Les Coronabonds, pour aider les pays européens en difficulté, sèment la discorde entre les États membres – novethic.fr

Arnaud Dumas

L’idée d’une dette commune des États membres a refait surface dans le cadre de la lutte contre la pandémie de Covid-19. Promus par les pays du Sud de l’Europe, notamment l’Italie, les Corona Bonds ont cependant été rejetés par les pays du Nord, dont l’Allemagne, qui rejettent tout principe de solidarité sur la dette. L’idée de l’utilisation du Mécanisme Européen de Stabilité pour venir en aide aux pays en difficulté semble faire plus consensus.

L’idée aura fait long feu. Depuis plusieurs jours, Giuseppe Conte, le Président du conseil italien, milite pour l’émission de Corona Bonds, une dette commune aux pays de la zone euro pour lutter contre la pandémie. Huit chefs d’État de la zone euro (France, Espagne, Grèce, Irlande, Belgique, Luxembourg, Slovénie, Portugal), se sont rallié à son initiative en début de semaine, peu avant la réunion du Conseil Européen du jeudi 26 mars après-midi, sur le thème du coronavirus. Sans succès.

Plusieurs pays, dont l’Allemagne et les Pays-Bas, ont rejeté l’idée de ces Corona Bonds. Pour ces pays du Nord de l’Europe, il n’est toujours pas question de mutualiser la dette, même dans un cas extraordinaire. Les Corona Bonds, ou obligations corona, s’appuient sur une idée ancienne dans la zone euro : celle d’émettre une dette commune, qui permettrait de financer les États les moins bien notés au prix de ceux les mieux notés. Dans le cadre de la pandémie de Covid-19, cette idée permettrait d’aider les pays les plus durement touchés par une crise s’en prend à tous les pays sans exception.

Conflit Nord-Sud

Concrètement, la dette corona pourrait être contractée par une institution européenne, comme la Banque Européenne d’Investissement (BEI), et garantie par le Mécanisme Européen de Stabilité (MES), un dispositif créé pour aider les États faisant face à une situation difficile. Cette dette pourrait par exemple servir à financer les systèmes de santé des pays les plus exposés et dont la situation financière est la plus compliquée, comme l’Italie ou l’Espagne.

C’est justement là que se loge la discorde. Les pays du Nord de l’Europe rechignent à l’idée d’être solidaires d’une telle dette.
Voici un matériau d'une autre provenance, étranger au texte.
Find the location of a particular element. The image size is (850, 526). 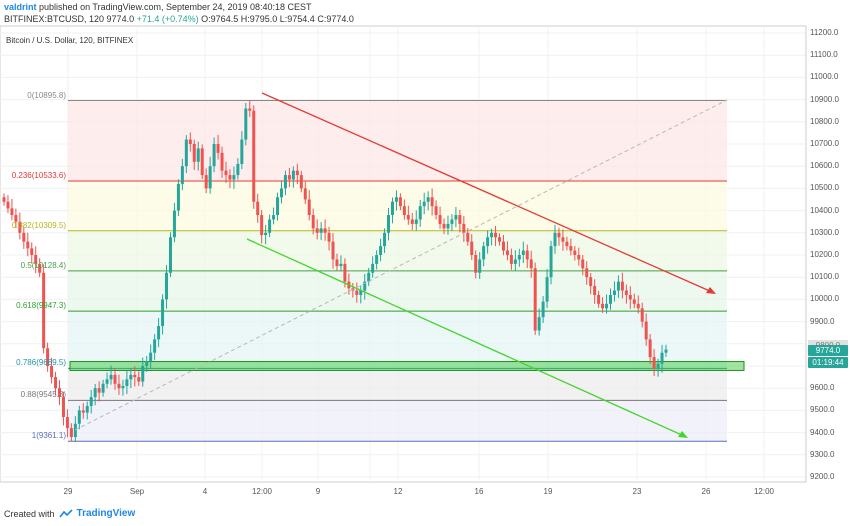

price-tick-label: 10800.0 is located at coordinates (824, 121).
Mettant en avant leurs propres finances publiques, ils préfèrent demander aux pays du Sud, moins vertueux, d’équilibrer leurs budgets. En clair, ils ne veulent pas risquer de devoir payer les dettes des pays plus en difficulté.

Angela Merkel, la chancelière allemande, préfère mettre en avant le Mécanisme Européen de Stabilité (MES) pour venir en aide aux pays qui en auraient besoin. Une idée soutenue par Bruno Le Maire, le ministre de l’Économie, quelques jours avant la réunion du Conseil Européen. « Le Mécanisme Européen de Stabilité est prévu pour les situations de crise, nous sommes en crise. Des pays comme l’Espagne, l’Italie, font face à des situations très difficiles, c’est donc le moment de l’utiliser« , exhorte-t-il.
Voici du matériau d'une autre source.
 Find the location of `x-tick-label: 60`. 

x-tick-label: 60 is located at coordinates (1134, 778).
15 jours pour travailler sur la mise en œuvre 

Sorte de Fonds Monétaire International à l’européenne, le MES a été créé en 2012 au moment de la crise des dettes souveraines européennes. Il permet par exemple d’accorder des prêts à des États en difficulté à des taux plus faibles que les marchés. Ces aides du Mécanisme Européen de Stabilité sont soumises à des contreparties strictes, l’État y ayant recours devant procéder en général à de sévères réformes.

L’Eurogroupe, qui réunit les ministres des Finances de la zone euro, s’était déjà prononcé en faveur de l’utilisation du MES en début de semaine. Mais la France et les pays du Sud demandent que ce mécanisme soit assoupli, pour permettre de soutenir rapidement les pays en difficulté. « Ce mécanisme doit être utilisé de manière simple et sans fixer de conditions pénalisantes« , martèle Bruno Le Maire. Jeudi soir, les chefs d’État européens ont donné à l’Eurogroupe la mission de travailler sur les détails de mise en œuvre du MES. Il devrait rendre ses conclusions dans les quinze jours.